I feel stupid, like I always do when this happens.
But I’d been so convinced that I was in grave danger. Wasn’t seeking help the right thing to do?
It took years to learn what spurred these episodes: anxiety.
The hardest part about living with anxiety, and panic attacks in particular, is that they present us with the challenge of deciphering what is real from what isn’t. While my feelings of panic and my shortness of breath are real, the thoughts that spur these physical side effects usually are not.
It’s sort of like being enclosed in a box where all four walls are glass. You feel trapped, but you can’t see what’s keeping you in. The truth of your life and the world beyond that anxious moment are so close, yet there’s no door leading back to that place.

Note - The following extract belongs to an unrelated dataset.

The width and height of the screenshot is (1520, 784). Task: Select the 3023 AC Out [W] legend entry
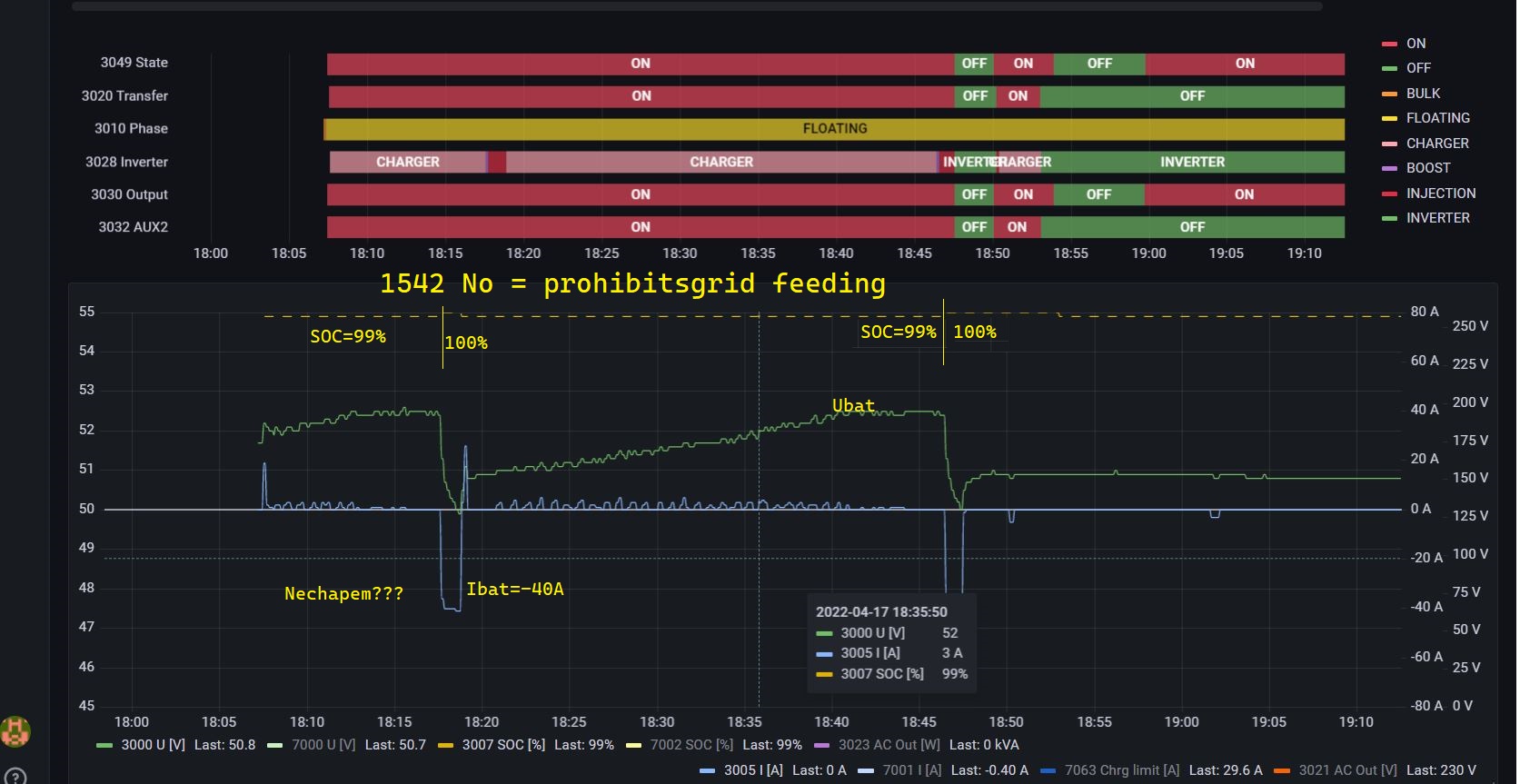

Whenever I begin to feel panic—hands clammy, breath short, throat tightening like a snake around my neck—I do all I can to remember the difference between the real and the unreal.
I ask: Am I actually suffocating or choking in some way, at random? Or, am I feeling this way because I fear that the hypothetical situation I’ve been obsessively ruminating on will come true?
It has always been the latter.
In these moments, it helps to focus on what is real; things I can feel, see, taste, and hear. The whir of the breeze or the moan of the refrigerator. The softness of a blanket, the solid ground beneath my feet. Most of the time, it helps prevent the initial level of panic from turning into a tsunami of throat-tightening worry.
When these reminders aren’t enough to halt the attack from coming, they at least help me ride the wave as my panic sets in. I remember that reality is a thing that exists beyond my panic, and that if I hold tight to the memory of what is true, it will once again be mine.
I have a sense that such self-knowledge is the best defense against anxiety, so that when those walls rise up without warning—whether in the back seat of a car, in a crowd, or alone in the depths of night—you can cut your own door into that suffocating box and set yourself free.